* WORK INSTRUCTIONS: Copy out, from the data below, each line in which the word "Delete" occurs.

*** Block opens ***

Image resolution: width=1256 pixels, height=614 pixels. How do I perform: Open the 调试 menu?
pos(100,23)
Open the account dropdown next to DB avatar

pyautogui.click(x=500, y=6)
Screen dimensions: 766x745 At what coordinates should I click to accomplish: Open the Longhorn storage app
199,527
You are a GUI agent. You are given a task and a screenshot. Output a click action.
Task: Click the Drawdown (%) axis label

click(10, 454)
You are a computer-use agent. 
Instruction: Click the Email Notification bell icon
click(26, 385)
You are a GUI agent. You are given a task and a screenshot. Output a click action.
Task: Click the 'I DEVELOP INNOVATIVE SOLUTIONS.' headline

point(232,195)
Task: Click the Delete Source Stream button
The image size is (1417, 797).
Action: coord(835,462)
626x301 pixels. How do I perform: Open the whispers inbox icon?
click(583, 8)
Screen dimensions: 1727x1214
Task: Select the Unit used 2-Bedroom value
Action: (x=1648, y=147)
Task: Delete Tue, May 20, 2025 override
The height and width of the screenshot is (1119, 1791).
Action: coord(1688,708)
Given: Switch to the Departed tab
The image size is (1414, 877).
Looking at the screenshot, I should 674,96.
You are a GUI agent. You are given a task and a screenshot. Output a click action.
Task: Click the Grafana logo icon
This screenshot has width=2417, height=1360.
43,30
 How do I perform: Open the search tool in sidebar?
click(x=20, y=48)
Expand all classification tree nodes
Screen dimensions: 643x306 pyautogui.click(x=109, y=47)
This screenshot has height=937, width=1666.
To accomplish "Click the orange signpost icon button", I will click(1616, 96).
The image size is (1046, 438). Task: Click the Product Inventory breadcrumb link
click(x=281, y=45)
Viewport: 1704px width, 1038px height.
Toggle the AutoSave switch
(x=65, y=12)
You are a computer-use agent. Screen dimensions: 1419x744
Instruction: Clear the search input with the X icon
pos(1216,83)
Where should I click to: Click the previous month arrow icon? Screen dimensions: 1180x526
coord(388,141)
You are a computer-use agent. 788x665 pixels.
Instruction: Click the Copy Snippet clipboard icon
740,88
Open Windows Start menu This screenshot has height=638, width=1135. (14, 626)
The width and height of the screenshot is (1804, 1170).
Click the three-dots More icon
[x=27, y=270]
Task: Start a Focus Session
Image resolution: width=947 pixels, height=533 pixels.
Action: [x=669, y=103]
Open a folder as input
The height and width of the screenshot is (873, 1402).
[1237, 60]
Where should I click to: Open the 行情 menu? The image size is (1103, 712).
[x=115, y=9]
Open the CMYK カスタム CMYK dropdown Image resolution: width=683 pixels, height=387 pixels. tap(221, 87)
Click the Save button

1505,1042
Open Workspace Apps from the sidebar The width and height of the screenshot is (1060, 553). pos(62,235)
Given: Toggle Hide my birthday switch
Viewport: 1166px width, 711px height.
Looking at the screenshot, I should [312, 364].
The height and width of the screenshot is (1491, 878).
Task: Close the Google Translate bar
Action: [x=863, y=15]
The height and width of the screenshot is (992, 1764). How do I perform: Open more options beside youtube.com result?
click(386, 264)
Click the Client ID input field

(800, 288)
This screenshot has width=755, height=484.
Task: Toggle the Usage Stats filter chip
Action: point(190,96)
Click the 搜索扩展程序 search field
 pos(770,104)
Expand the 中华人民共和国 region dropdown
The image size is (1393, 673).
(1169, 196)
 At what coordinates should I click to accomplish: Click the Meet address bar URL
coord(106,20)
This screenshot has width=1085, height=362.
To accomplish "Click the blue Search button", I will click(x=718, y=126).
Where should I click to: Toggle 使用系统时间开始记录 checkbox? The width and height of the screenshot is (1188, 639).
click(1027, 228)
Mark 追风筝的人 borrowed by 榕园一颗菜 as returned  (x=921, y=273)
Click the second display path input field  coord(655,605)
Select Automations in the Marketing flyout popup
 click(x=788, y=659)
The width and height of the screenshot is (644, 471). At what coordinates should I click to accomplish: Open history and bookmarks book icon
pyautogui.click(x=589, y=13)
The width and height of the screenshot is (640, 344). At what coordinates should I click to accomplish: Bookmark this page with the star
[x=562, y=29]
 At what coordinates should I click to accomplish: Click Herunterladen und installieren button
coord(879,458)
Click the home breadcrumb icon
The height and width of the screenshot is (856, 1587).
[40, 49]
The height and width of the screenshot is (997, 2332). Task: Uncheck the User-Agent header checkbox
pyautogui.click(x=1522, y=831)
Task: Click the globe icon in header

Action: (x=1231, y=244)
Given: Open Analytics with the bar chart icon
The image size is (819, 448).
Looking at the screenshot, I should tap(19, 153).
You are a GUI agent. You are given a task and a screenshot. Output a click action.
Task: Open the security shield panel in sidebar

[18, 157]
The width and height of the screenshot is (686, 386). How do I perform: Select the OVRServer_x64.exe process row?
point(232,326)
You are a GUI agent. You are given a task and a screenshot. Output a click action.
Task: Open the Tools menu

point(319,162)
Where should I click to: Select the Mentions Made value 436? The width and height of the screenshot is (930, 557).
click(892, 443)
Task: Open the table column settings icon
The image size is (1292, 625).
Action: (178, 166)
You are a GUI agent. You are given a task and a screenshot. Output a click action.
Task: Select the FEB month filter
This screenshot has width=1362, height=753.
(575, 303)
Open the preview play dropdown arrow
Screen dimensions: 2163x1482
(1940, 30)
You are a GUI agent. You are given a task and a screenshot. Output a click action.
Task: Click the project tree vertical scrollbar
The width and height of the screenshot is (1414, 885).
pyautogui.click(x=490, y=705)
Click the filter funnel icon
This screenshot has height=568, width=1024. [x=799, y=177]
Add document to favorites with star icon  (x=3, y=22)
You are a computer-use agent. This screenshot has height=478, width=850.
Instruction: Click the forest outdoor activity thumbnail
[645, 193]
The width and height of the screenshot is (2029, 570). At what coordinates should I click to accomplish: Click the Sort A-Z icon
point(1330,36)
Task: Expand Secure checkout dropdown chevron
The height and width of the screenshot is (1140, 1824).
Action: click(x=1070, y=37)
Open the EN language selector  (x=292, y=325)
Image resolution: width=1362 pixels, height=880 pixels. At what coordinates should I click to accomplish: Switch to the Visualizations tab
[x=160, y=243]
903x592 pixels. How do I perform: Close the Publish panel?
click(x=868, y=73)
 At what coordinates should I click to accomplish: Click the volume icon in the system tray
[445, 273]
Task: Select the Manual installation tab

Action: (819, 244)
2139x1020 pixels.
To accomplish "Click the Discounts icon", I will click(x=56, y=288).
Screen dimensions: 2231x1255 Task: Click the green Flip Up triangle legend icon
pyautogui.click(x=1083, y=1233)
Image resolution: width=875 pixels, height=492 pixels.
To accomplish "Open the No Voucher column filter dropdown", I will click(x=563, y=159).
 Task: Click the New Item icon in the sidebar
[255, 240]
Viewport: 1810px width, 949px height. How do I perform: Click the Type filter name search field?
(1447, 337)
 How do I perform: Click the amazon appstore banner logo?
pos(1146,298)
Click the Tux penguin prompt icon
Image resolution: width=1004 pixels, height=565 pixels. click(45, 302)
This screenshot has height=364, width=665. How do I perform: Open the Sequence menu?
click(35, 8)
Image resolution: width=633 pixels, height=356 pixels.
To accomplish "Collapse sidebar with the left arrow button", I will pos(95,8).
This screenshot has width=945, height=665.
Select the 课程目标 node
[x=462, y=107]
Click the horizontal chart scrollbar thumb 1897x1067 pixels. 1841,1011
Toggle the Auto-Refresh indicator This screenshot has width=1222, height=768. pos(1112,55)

*** Block closes ***

* REPLY:
Task: Click the Delete Source Stream button
Task: Delete Tue, May 20, 2025 override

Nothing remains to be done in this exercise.